Goal 1 »
In the listing below, turn the lines from the one containing "How do I perform: Expand" through the final line of the listing into a Markdown table with the columns Row and Listing line, skipping blank lines. Leave out the pictures.

Text excerpt »
Sunday, July 29, 2012

Harvesting Cucumbers and Beans

Passion flower "Mayhop"

The cotton crop is flowering.

The garlic harvest - about 2wks early.

My squash plants are really vigorous in this new ground.

The dandelion is really an endive.

The hoop house vines.

These Alpine strawberries are an excellent border.

Add to that they are full of berries.

The black fig has a great crop.

My Chicago fig also has set fruit.

Romano vines - but no beans!

The "Earthbox's" with their pepper plants.

Tomatoes soon to be on the harvest list.

Bees are a scarce insect this year - not good.

 The  cucumbers in the garden are really providing a nice daily harvest of 4 - 6 fruits. That is good because the greenhouse plants were done in by the extremely hot weather we had in the last few weeks.  After a while the vegetable bins in the refrigerator are full and friends find bags of cucumbers on their car seats when the come to visit.
The beans are another story.  I planted three varieties and two of them are really bad.  Goldmine, a yellow Romano, is tasteless and a poor producer - not going to get a second try even with the hot weather we have had.  The vines grow vigorously but the beans are poorly formed and raw or cooked they are poor.  The other planting a "Romano" Pole bean that I got from Pinetree, has as the pictures show, grown great amounts of vines but I have yet to see a flower or bean pod - maybe a great plant for making compost but not beans.  My old "No Name" variety that I have saved for years is still by far the best producing and eating bean I have.  So that means I will continue to save my seed and plant that variety and forget others.  So much for experimentation in the bean patch.

Provided information »
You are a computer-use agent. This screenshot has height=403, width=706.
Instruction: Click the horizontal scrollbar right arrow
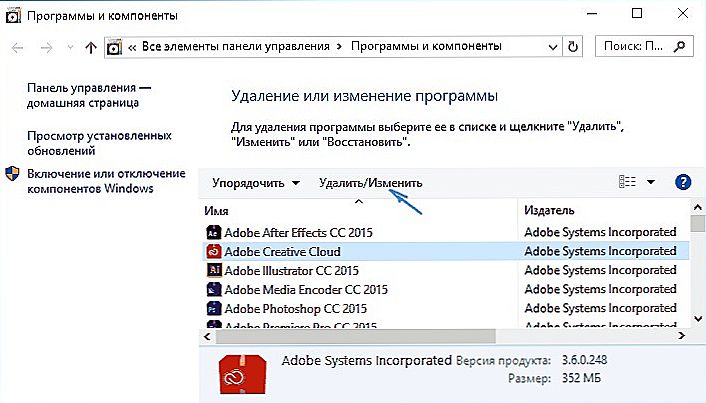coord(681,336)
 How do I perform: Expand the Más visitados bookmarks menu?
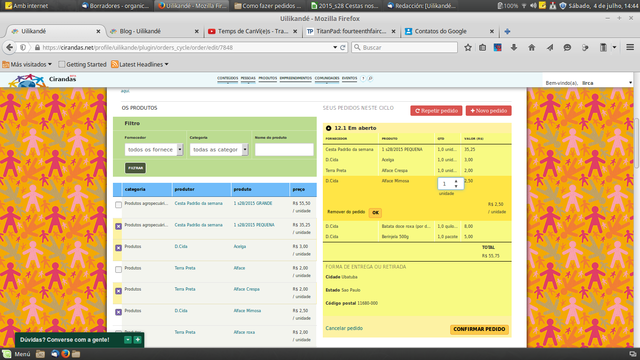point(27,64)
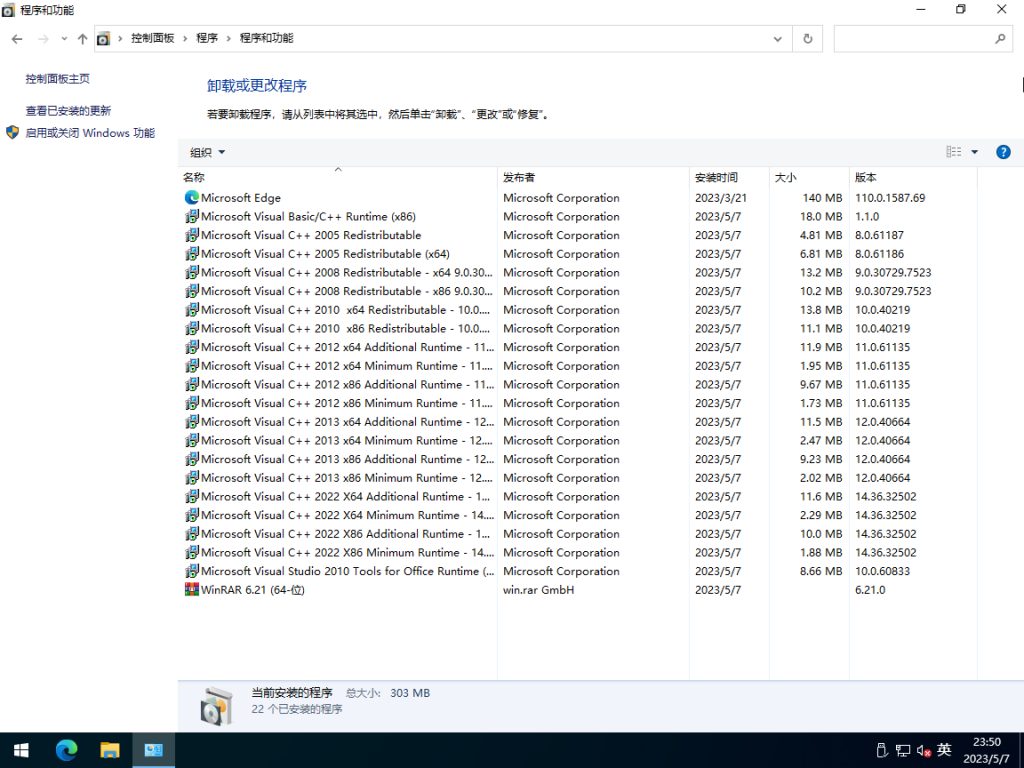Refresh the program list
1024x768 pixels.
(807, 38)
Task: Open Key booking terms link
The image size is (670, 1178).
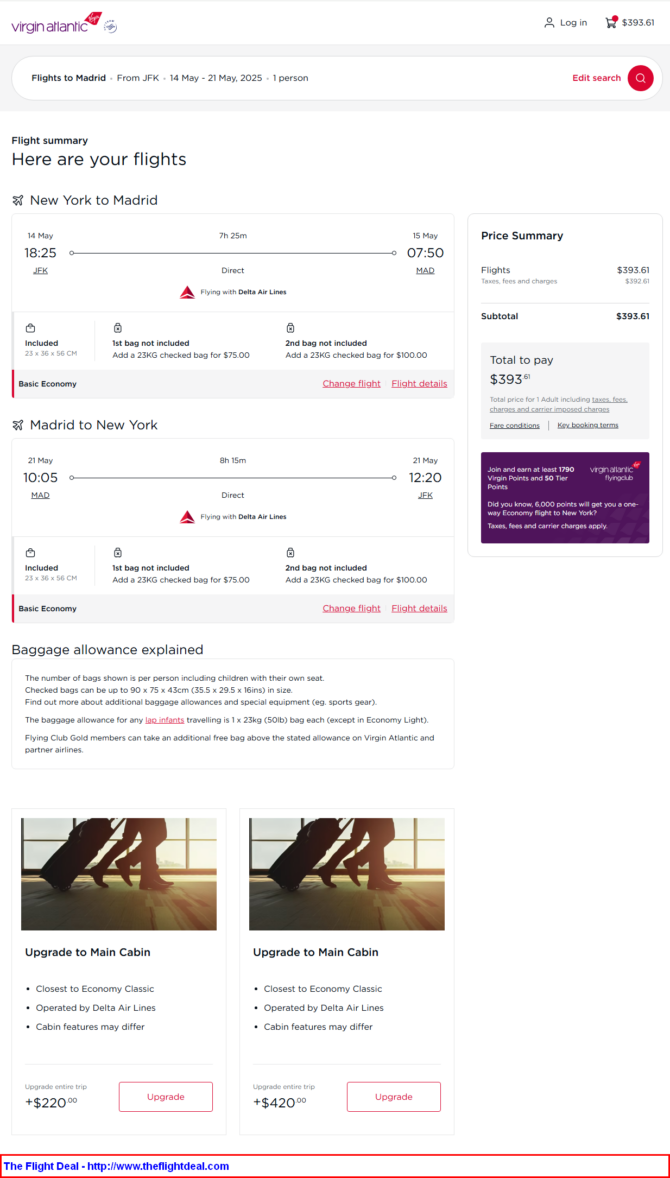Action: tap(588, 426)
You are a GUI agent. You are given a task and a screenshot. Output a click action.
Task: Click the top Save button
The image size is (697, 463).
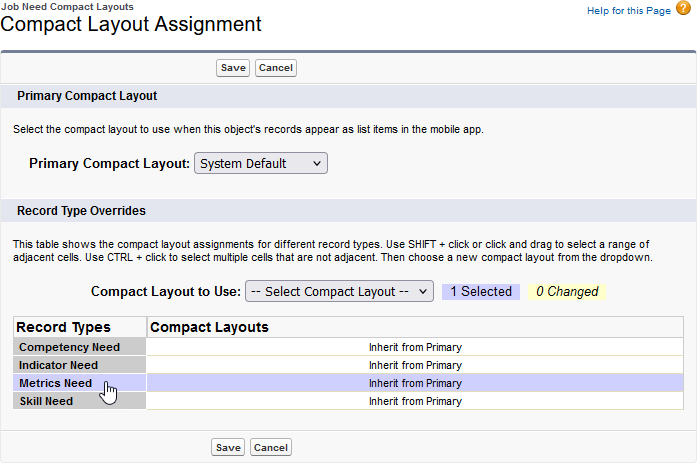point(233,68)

Goal 2 »
According to the garden post, which bean variety is still the best for both production and eating?

Written answer 1 »
| Row | Listing line |
|---|---|
| 1 |  How do I perform: Expand the Más visitados bookmarks menu? |
| 2 | point(27,64) |
| 3 | Refresh the program list |
| 4 | 1024x768 pixels. |
| 5 | (807, 38) |
| 6 | Task: Open Key booking terms link |
| 7 | The image size is (670, 1178). |
| 8 | Action: tap(588, 426) |
| 9 | You are a GUI agent. You are given a task and a screenshot. Output a click action. |
| 10 | Task: Click the top Save button |
| 11 | The image size is (697, 463). |
| 12 | point(233,68) |

Written answer 2 »
The old "No Name" variety that has been saved for years.